§ **ЗАДАНИЕ 1**: Перепиши записи от самого начала до строки с «Click the Dipesh» включительно, сохранив все запросы. Числа в ответах (координаты) умножь на 0,6 и округли до целых, половины вверх.
- - - -
Добрый герцог был приведен в полное замешательство подобным выражением признательности.

Крестный ход действительно был устроен и состоялся 23 и 24 сентября, а затем король отправился в путь. Добрый герцог провожал своего воспитанника вплоть до пределов города; короля, казалось, настолько глубоко печалила предстоящая разлука, что в эту минуту он готов был отложить свой отъезд; наконец он решился попро­щаться с герцогом, но при этом из глаз его лились потоки слез.

Через шесть дней в свой черед отбыл герцог Бургунд­ский — заласканный, задаренный, измученный, а глав­ное, обманутый, хотя никаких доказательств этому у него не было, если не считать собственной убежденности, однако король проделывал все это столь ловко, что при­драться было не к чему.

Отъехав на три льё от Парижа, Филипп увидел, что его поспешно догоняет какой-то крайне взволнованный человек: это был комендант Бастилии, внезапно вспом­нивший о приказе, который за шесть дней до того дал ему король, а именно вручить герцогу Бургундскому ключи от крепости, дабы он мог разместить в ней такой гарнизон, какой ему потребуется; бедняга умолял доброго герцога не говорить королю о том, что отданный им при­каз исполнен с таким опозданием, ибо, если король узнает об этом упущении, для него, коменданта, это обернется страшной бедой.

Что на это скажешь? Филипп успокоил коменданта, ободрил его, щедро одарил и отправил назад вместе с ключами.

Что же касается графа де Шароле, то он вознамерился совершить паломничество в Бургундию, в которой он родился, герцогом которой ему предстояло стать и кото­рую он с самого детства ни разу не посещал. После этого путешествия он снова присоединился к королю, находи­вшемуся в Туре.

Там его обласкали еще больше, чем это случилось со старым герцогом!

Однажды, когда граф де Шароле отправился на охоту, устроенную герцогом Менским, тот вернулся в замок один:граф пропал.

И тогда король впал в необычайный гнев; никогда прежде его не видели столь беспокойным и столь воз­бужденным; он велел бить в колокола во всех деревнях, зажечь фонари на всех колокольнях, отправил во все сто­роны разведывателей; каждая минута, которая протекала без известий, усиливала его тревогу; он изгрыз набал­дашник трости, которая была у него в руках, и поклялся ни пить, ни есть до тех пор, пока не узнает, что случи­лось с его кузеном.

Наконец, в одиннадцать часов вечера его вывел из тревожного ожидания граф де Крев-Кёр, доставивший ему письмо от графа де Шароле.

Граф действительно заблудился, но ему удалось найти хорошее пристанище, и он извещал в своем письме, что вернется лишь на следующий день.

Эти сцены были настолько прекрасно сыграны королем-актером, что невозможно было понять: при­творство это или правда.

Наконец, представилась возможность внести охлажде­ние между графом и его отцом; король, как нетрудно понять, не собирался ее упустить.

VI. ЛИС НАЧИНАЕТ ПОЕДАТЬ КУР

Мы уже говорили, что в Англии Белая Роза Йорков взяла верх над Алой Розой Ланкастеров. Это случилось в ходе битвы при Таутоне.
- - - -
§ **ЗАДАНИЕ 2**: Перескажи этот отрывок в трёх предложениях.
- - - -
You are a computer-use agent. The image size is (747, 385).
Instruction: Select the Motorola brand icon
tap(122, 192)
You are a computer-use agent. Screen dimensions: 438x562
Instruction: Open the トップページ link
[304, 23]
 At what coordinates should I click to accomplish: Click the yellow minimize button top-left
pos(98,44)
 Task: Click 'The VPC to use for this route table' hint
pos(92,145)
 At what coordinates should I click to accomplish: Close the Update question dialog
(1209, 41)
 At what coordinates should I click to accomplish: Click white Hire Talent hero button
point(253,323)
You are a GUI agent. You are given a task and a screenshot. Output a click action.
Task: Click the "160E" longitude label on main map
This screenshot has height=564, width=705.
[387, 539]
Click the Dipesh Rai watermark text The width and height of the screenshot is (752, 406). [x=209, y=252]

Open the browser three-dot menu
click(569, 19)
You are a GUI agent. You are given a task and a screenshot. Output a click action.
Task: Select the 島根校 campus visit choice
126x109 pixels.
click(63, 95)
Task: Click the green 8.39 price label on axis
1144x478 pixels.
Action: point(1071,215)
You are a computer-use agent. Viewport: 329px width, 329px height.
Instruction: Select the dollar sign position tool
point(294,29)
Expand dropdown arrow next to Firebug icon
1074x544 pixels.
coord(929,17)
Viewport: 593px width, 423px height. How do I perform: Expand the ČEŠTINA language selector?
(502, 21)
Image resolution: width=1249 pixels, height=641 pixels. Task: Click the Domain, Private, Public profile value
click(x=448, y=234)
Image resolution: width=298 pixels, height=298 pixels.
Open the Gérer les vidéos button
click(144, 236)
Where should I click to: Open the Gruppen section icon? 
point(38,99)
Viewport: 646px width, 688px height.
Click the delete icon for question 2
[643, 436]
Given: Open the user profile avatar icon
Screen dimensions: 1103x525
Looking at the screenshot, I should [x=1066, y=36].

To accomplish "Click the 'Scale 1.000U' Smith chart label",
- - - -
§ **ВЕРНЫЙ ОТВЕТ 1**:
You are a computer-use agent. The image size is (747, 385).
Instruction: Select the Motorola brand icon
tap(73, 115)
You are a computer-use agent. Screen dimensions: 438x562
Instruction: Open the トップページ link
[182, 14]
 At what coordinates should I click to accomplish: Click the yellow minimize button top-left
pos(59,26)
 Task: Click 'The VPC to use for this route table' hint
pos(55,87)
 At what coordinates should I click to accomplish: Close the Update question dialog
(725, 25)
 At what coordinates should I click to accomplish: Click white Hire Talent hero button
point(152,194)
You are a GUI agent. You are given a task and a screenshot. Output a click action.
Task: Click the "160E" longitude label on main map
This screenshot has height=564, width=705.
[232, 323]
Click the Dipesh Rai watermark text The width and height of the screenshot is (752, 406). [x=125, y=151]

§ **ВЕРНЫЙ ОТВЕТ 2**: После крестного хода 23 и 24 сентября король со слезами простился с герцогом Бургундским, а через шесть дней уехал и герцог, убеждённый, что его обманули, хотя доказательств у него не было. В трёх льё от Парижа герцога догнал комендант Бастилии с ключами от крепости, которые по приказу короля следовало вручить ему шестью днями раньше, и Филипп, щедро одарив коменданта, отправил его назад вместе с ключами. Графа де Шароле, присоединившегося к королю в Туре, обласкали ещё больше, а когда граф пропал на охоте, король до получения от него письма пребывал в необычайной тревоге, сыгранной так, что невозможно было понять, притворство это или правда.